Meeting Forest Futures with Payments for Ecosystem Services? Assessing Payment for Ecosystem Services’ potential for co-financing forest biodiversity preservation and climate change mitigation in Germany.

University essay from Lunds universitet/Internationella miljöinstitutet

Abstract: German forests are in a deteriorating state. The effects of climate change are increasingly showing and presenting society, and also forest owners, with the challenge of restructuring forests to become more climate resilient. At the same time there is a need to halt forest biodiversity loss and to further provide renewable resources that can be used to decarbonise its economy. At present forests’ climate mitigation function and their importance as sources of biodiversity are undervalued and thus insufficiently translated into policy goals. This thesis explores how a novel economic policy instrument, Payments for Ecosystem Services, could be designed to restructure Forest Ecosystem Service governance in Germany and provide stimuli to transform forestry, forests and forest management practices to be better aligned with climate protection and biodiversity goals.

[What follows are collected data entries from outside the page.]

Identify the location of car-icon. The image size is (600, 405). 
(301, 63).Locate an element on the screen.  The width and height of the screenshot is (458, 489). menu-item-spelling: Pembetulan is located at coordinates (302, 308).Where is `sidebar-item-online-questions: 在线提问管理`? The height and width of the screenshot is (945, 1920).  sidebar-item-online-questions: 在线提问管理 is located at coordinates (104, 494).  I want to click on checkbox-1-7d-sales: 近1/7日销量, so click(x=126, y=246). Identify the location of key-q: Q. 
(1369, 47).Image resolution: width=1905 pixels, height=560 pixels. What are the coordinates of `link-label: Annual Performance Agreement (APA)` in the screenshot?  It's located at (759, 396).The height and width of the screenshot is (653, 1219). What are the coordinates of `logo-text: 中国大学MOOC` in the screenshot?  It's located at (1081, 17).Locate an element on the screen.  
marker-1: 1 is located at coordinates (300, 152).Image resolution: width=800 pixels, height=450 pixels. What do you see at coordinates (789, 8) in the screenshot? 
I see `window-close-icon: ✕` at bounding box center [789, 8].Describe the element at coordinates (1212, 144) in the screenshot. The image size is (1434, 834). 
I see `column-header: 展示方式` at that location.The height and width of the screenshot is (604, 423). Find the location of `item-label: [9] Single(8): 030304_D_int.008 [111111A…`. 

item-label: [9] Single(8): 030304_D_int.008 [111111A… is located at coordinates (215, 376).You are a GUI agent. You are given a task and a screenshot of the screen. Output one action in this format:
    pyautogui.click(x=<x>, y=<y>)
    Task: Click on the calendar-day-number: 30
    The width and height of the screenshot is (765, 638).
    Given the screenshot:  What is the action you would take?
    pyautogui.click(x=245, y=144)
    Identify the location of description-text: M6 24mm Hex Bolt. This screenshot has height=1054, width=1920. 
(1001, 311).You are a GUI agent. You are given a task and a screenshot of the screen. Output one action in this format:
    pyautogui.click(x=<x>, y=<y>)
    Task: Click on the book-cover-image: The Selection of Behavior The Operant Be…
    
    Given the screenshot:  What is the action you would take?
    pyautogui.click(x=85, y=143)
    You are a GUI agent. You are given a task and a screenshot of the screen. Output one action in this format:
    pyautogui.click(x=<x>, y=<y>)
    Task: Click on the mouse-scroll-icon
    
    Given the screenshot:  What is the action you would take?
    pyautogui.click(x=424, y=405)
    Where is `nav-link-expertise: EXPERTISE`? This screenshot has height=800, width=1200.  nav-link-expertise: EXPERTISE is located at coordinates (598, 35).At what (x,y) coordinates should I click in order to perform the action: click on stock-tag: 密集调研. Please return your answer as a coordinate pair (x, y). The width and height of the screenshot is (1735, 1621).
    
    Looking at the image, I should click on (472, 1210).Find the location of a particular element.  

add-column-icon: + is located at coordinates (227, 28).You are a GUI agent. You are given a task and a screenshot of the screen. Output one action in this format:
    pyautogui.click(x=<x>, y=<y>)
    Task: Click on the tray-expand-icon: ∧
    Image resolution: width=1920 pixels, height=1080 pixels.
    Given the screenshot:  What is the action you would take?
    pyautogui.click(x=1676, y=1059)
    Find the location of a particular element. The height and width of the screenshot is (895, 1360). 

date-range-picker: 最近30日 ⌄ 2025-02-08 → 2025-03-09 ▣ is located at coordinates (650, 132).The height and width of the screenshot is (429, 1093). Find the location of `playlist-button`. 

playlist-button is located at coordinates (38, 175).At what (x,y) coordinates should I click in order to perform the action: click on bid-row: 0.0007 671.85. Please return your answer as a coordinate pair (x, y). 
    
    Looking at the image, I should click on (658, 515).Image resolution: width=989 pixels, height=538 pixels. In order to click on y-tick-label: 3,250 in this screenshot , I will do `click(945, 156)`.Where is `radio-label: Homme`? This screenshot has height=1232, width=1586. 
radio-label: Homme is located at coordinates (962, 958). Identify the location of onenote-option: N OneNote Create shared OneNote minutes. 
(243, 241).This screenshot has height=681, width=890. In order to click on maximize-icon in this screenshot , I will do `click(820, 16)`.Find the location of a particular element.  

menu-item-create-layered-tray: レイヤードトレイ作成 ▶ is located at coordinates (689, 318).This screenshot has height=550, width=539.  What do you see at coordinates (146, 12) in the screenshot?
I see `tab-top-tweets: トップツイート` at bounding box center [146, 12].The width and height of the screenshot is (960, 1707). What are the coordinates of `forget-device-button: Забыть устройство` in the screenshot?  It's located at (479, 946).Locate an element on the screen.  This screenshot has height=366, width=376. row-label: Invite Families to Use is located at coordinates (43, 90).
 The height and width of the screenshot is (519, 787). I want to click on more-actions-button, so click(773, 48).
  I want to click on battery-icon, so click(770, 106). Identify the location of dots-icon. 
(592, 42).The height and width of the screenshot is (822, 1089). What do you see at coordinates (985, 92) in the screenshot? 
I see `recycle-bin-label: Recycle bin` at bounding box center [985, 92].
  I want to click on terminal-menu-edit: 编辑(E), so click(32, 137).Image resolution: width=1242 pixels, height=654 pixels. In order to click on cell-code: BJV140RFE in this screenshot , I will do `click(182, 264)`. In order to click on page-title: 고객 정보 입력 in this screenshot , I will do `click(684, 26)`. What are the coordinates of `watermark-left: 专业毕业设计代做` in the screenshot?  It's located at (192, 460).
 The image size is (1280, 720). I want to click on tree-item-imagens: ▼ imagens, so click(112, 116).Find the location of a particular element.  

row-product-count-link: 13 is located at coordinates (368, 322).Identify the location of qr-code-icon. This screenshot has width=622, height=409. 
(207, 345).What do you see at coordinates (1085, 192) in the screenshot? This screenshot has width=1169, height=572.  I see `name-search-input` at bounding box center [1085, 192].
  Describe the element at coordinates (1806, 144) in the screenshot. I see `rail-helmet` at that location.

With the help of an analytical framework a new policy proposal for the introduction of a Payments for Ecosystem Services scheme developed by the Thünen Institute (Elsasser et al. 2020a) is analysed and discussed. This framework builds on a recently emerged consensus of crucial design principles for PES and a Theory of Change (Wunder et al. 2020) perspective in an analytical framework to assess the policy proposal’s potential to incentivise a sustainable and balanced provision of three Forest Ecosystem Services: biodiversity preservation, carbon sequestration and raw timber provision. Moreover, it compares the proposal to a well-known Finnish PES scheme for forest biodiversity preservation (METSO). The thesis demonstrates why it is essential to combine remuneration for biodiversity preservation with financial rewards for carbon sequestration in privately-owned forests to achieve the potential of the PES scheme at hand, but also to stimulate a restructuring of current forestry governance for a highly needed improved provision of biodiversity preservation. It discusses these findings in the light of the public debate around the need for preserving high-value biodiversity forest areas. It also points to the limitations of PES programmes, highlights the necessity for developing the policy proposal further and to complement its implementation with an effective policy mix to achieve its goals.